Der Beschwerdeführer erachtet sich durch diesen Bescheid dadurch in seinen Rechten verletzt, daß die belangte Behörde die Sicherheitszuschläge des Finanzamtes aufrecht erhielt, also für 1983 bis 1986 nicht ausschied und für 1987 bis 1989 jeweils nicht auf die Hälfte reduzierte. Der Beschwerdeführer beantragt deshalb entsprechende Abänderung der Berufungsentscheidung, richtig wohl (vgl. § 42 Abs 2 VwGG) deren Aufhebung unter Überbindung einer dem Beschwerdevorbringen entsprechenden Rechtsansicht.

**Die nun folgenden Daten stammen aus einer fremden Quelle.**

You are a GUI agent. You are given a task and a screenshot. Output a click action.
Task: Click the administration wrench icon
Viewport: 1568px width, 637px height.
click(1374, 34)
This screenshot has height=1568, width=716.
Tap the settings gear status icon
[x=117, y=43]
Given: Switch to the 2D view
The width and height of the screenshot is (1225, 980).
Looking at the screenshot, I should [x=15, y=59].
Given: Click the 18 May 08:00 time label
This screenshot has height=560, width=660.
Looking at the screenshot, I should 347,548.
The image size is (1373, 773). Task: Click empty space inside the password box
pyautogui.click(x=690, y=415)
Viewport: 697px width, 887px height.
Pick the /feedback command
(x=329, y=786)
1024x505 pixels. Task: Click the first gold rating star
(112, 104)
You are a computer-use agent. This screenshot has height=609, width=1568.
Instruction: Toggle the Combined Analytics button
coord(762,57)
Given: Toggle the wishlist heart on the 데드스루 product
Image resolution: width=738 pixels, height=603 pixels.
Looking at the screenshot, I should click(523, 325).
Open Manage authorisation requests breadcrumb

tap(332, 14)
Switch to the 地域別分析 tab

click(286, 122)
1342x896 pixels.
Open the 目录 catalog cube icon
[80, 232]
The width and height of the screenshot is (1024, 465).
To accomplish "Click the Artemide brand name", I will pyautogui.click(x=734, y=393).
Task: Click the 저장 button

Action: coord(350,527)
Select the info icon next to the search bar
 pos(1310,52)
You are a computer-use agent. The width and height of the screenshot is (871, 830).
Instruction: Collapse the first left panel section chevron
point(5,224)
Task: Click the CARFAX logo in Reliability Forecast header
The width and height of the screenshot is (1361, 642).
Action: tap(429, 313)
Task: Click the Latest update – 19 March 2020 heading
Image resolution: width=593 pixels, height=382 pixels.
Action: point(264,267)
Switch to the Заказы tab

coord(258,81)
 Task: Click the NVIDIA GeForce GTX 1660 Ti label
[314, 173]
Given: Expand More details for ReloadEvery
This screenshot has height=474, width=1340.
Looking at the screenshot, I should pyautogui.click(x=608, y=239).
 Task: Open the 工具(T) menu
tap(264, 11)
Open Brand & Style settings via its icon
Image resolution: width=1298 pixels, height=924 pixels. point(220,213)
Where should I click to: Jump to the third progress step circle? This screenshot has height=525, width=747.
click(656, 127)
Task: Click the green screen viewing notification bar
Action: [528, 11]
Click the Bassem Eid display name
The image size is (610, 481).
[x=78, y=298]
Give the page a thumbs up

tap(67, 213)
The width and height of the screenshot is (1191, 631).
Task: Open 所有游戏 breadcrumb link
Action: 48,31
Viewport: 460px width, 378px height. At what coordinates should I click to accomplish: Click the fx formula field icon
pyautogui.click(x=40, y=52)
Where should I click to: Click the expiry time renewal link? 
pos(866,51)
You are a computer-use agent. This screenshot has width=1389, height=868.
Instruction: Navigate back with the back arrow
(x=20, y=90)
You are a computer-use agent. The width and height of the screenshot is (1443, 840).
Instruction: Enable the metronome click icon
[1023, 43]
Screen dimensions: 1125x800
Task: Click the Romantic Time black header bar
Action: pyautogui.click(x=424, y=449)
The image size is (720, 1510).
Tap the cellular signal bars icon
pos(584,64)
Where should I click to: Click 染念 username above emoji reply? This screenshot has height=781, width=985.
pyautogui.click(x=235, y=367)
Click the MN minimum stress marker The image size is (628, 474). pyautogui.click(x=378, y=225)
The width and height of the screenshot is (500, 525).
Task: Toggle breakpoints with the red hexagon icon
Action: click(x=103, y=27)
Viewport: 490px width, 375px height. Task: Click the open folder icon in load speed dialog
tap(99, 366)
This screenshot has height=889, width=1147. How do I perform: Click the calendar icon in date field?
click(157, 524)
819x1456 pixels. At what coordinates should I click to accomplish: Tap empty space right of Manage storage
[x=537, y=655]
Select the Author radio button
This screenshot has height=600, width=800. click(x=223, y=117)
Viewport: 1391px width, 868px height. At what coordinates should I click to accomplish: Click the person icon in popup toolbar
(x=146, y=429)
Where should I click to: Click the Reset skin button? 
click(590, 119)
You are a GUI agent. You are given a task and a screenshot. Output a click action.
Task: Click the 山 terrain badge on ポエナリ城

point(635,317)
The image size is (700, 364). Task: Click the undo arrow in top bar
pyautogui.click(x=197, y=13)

Die belangte Behörde hat die Akten des Verwaltungsverfahrens vorgelegt und in ihrer Gegenschrift die Abweisung der Beschwerde beantragt.

Der Verwaltungsgerichtshof hat über die Beschwerde in einem gemäß § 12 Abs 1 Z 2 VwGG gebildeten Senat erwogen:

Die Schätzungsbefugnis wird auch in der Beschwerde - zu Recht - nicht bestritten.

Die Mängel der Buchhaltung waren - entgegen der Ansicht des Beschwerdeführers - nicht "in wesentlichen Bereichen darauf zurückzuführen, daß die Betriebsprüfung auch Zeiträume umfaßte, für die die Aufbewahrungspflicht der Geschäftsunterlagen nicht mehr gegeben war". Die Aufbewahrungspflicht war nämlich lediglich für 1983 abgelaufen, die Vernichtung aller Grundaufzeichnungen und die unbrauchbare Führung des Kassabuches sowie die inhaltlichen Fehler, die sich sogar der Selbstanzeige entnehmen ließen, betrafen hingegen alle übrigen Jahre des Streitzeitraumes. Für 1983 wurde in der Selbstanzeige einbekannt, daß für Kundenzahlungen von brutto S 1,897.167,-- keine Ausgangsrechnungen geschrieben und verbucht worden seien.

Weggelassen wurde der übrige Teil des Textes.